Image of Frozen: Heart of Dread, Book One
Author(s): 
Release Date: 
August 4, 2014
Publisher/Imprint: 
Speak
Pages: 
352
Reviewed by: 

“. . . a cautionary tale about the current state of our fragile world . . . It provides a chilling prediction of one possible outcome.”

Natasha Kestal (called Nat) and Ryan Wesson (known as Wes) live in the post-apocalyptic Remaining States of America.

It’s been more than one hundred years since poisonous oceans covered half the nation and swept away everything. The land is in a perpetual deep freeze, covered in snow and ice overlying immense piles of garbage. The official currency is not dollars, jewels, or gold, but heat credits, for nothing is more valuable than staying warm.

Even teens like Nat and Wes must earn their own way in New Vegas, one of the few remaining outposts of human occupation. Wes is an expert conman, and he runs his own crew of mercenaries who are ready to do nearly anything for the right price.

Nat works as a blackjack dealer in a New Vegas casino, hiding the fact that her tiger-like eyes and the flame-shaped mages’ mark on her chest signal that she is one of the outlawed "freaks" with special powers. A voice in her head says her destiny is filled with rage and ruin, fire and pain. The voice also tells her she must journey to the Blue, a place where legends say the air is warm, the water turquoise.
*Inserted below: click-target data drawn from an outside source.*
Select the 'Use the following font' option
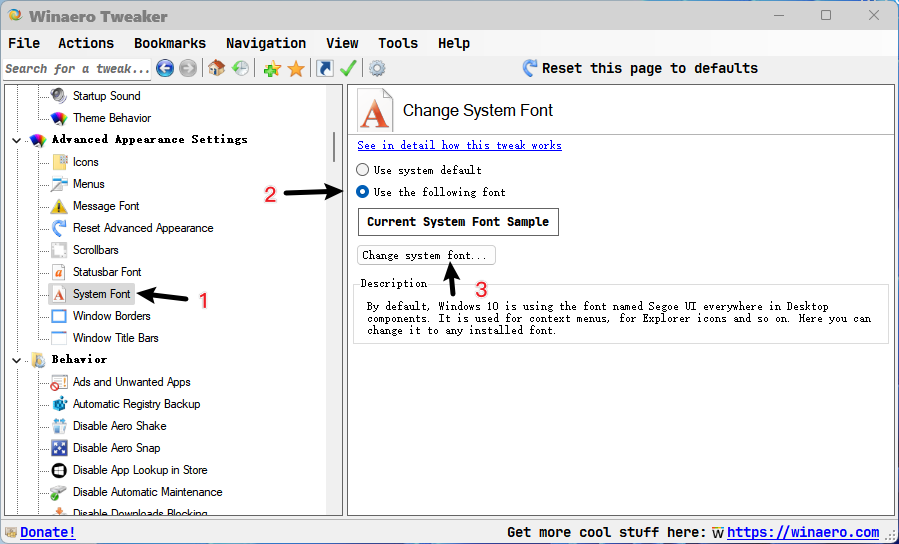 [363, 192]
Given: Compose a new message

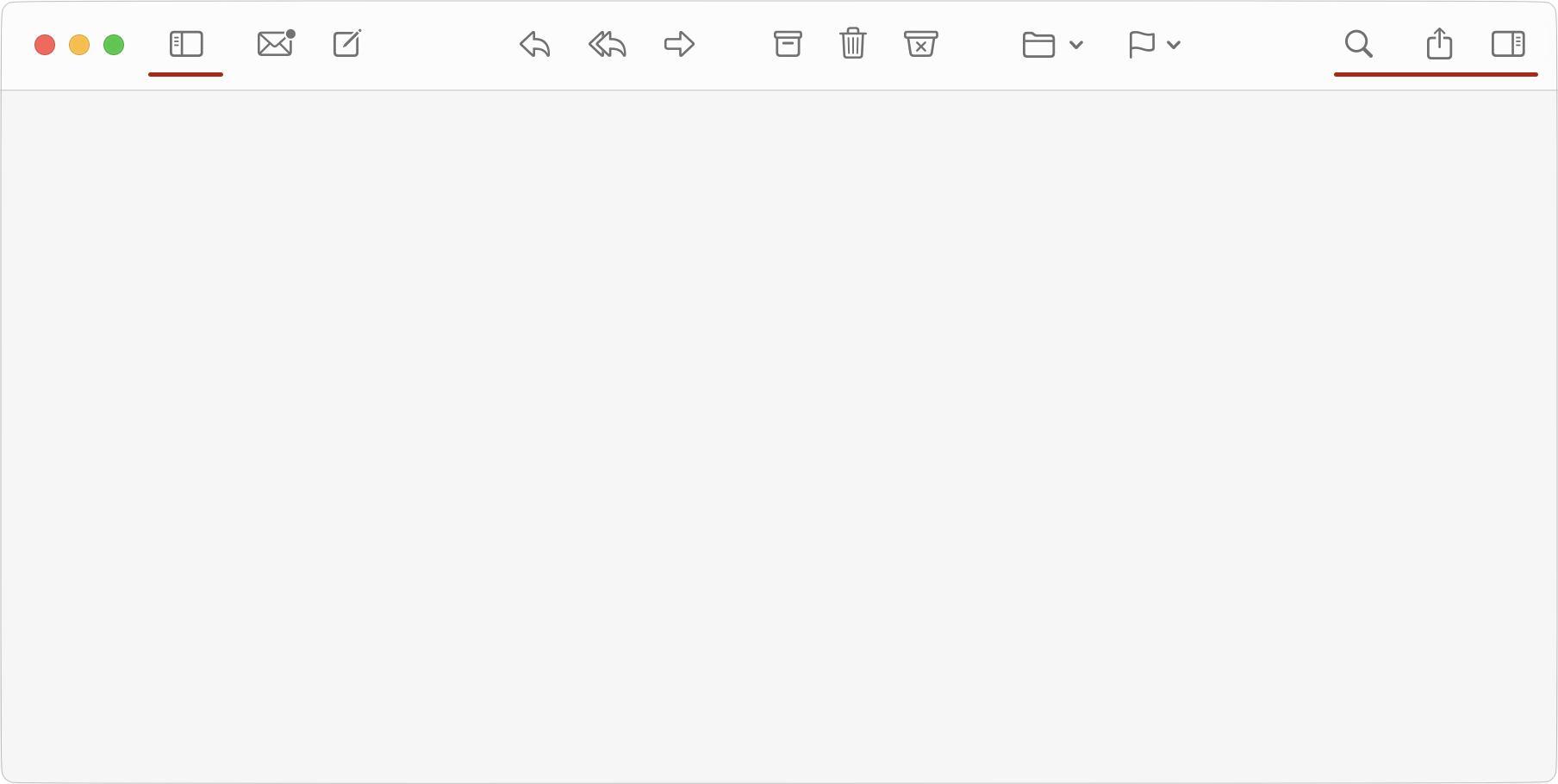Looking at the screenshot, I should [347, 43].
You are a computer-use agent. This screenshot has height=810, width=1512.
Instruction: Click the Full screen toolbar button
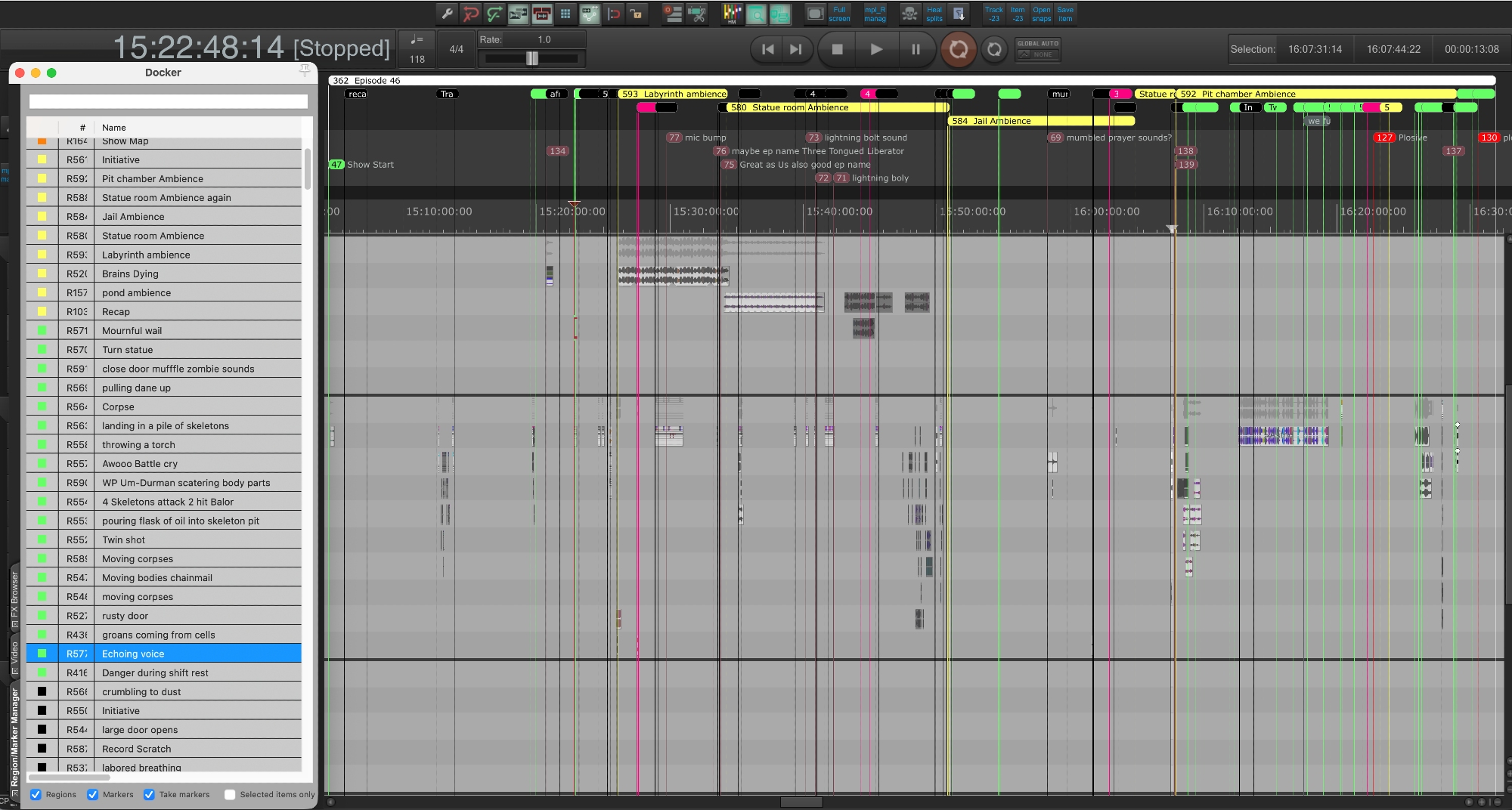[x=839, y=14]
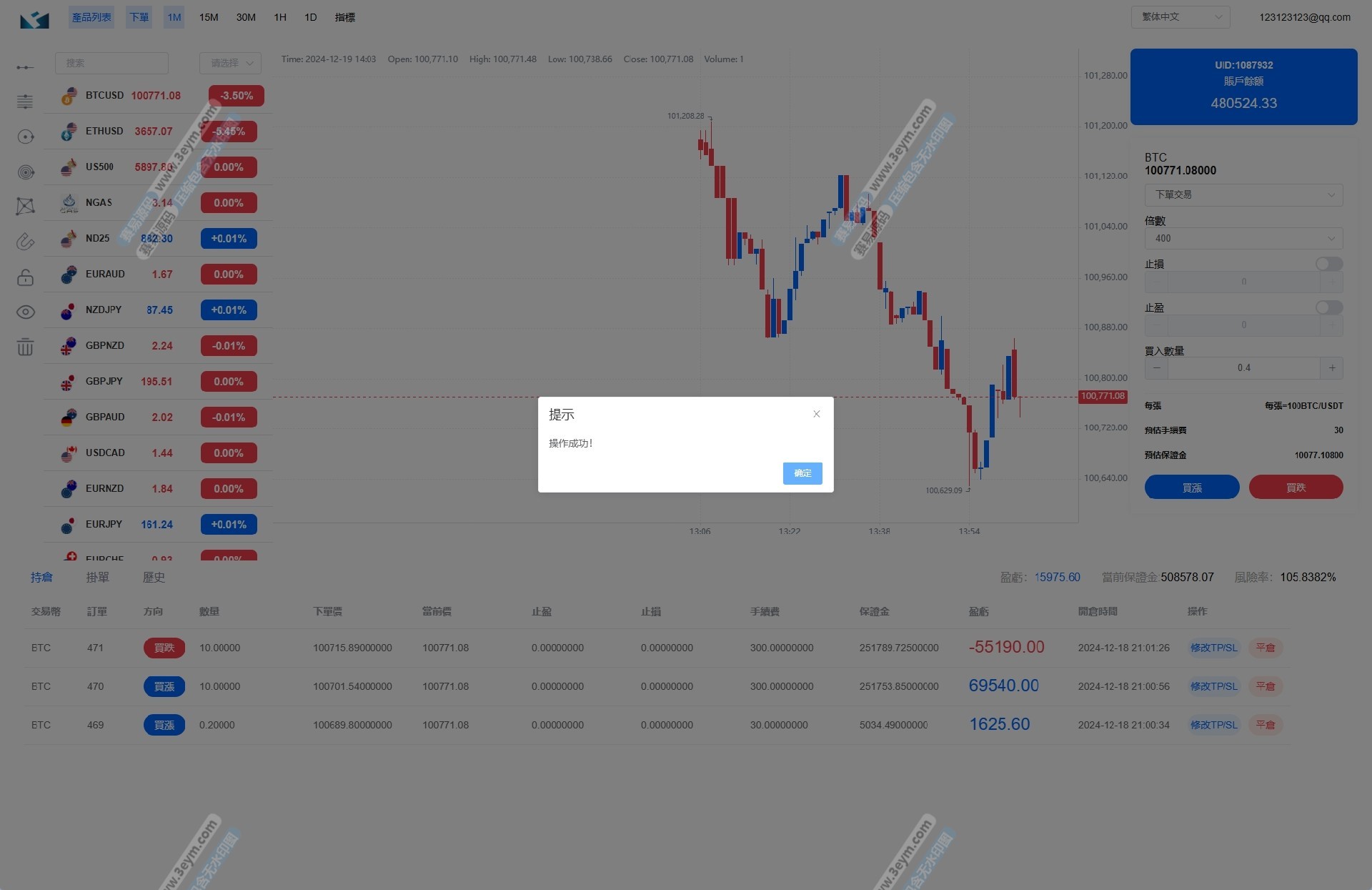Enable the magnet snap tool
Screen dimensions: 1372x890
pyautogui.click(x=25, y=242)
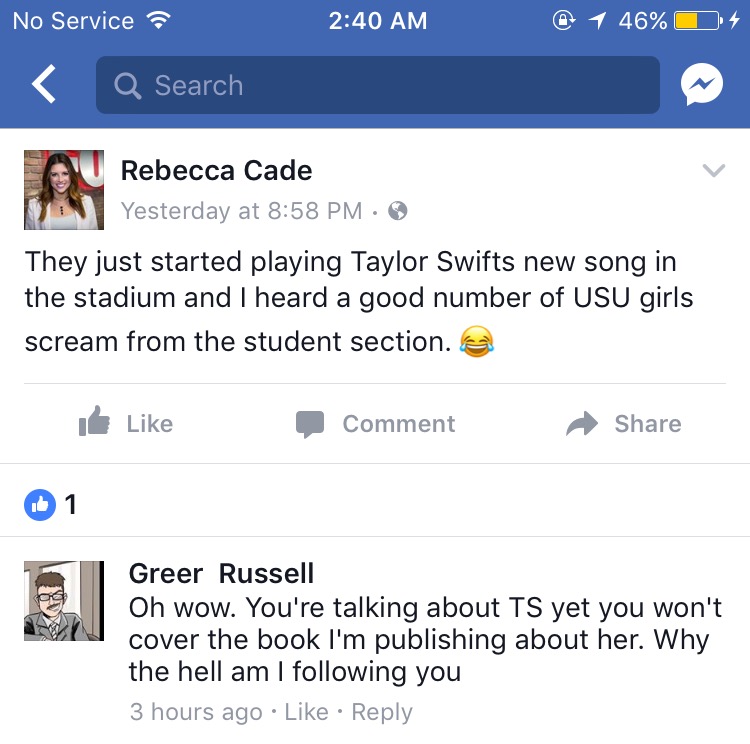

And now she has the map showing the secret doorway into the Blue which lies somewhere in the poisonous Pacific. All she has to do is ask the man who owns it to give it to her. Like he has a choice.

The voice tells her to hire a runner to lead her to the Blue. Wes and a member of his crew try to scam her at the blackjack table, but one of her abilities comes to light when she makes the credits he wins disappear from the table and reappear in her pocket. But Wes comes highly recommended for the hazardous work of running, and she hires him to lead her into the wilderness.

Creatures live in the frozen wasteland that Nat and Wes must cross: sylphs, thrillers, the smallmen and the drau. Slave traders. And more of the mage-marked, like Nat. Forging an uneasy alliance, Nat, Wes and his crew escape corrupt officials, bombs, gunfire, drones and pheromone-scenting nanoparticles to reach K-town, a lively enclave ablaze in the ruins of Los Angeles.

And when the group boards a battered ship and begins the next stage of their journey, things really get tough! The Pacific is an icy watery wasteland, dark with poison and filled with monstrous bergs of floating garbage, dangerous people, and creatures that no one can imagine. And the government of the RSA chases anyone trying to escape.

Melissa de la Cruz and Michael Johnston have crafted an exciting and imaginative story that is two parts vision quest and one part adventure. For at its heart, Frozen is about two young people seeking to define their identities and trying to find themselves in a dystopian nightmare of horrific magnitude.

The well-paced action is taut, the characters diverse and finely drawn. And while this is a multiple book series, the ending of this first story is fully satisfying and doesn’t leave the reader dangling until the sequel comes out.

When examined on another level, Frozen also serves as a cautionary tale about the current state of our fragile world so badly damaged by abuse and neglect. It provides a chilling prediction of one possible outcome if our poor stewardship of Earth continues on its present path.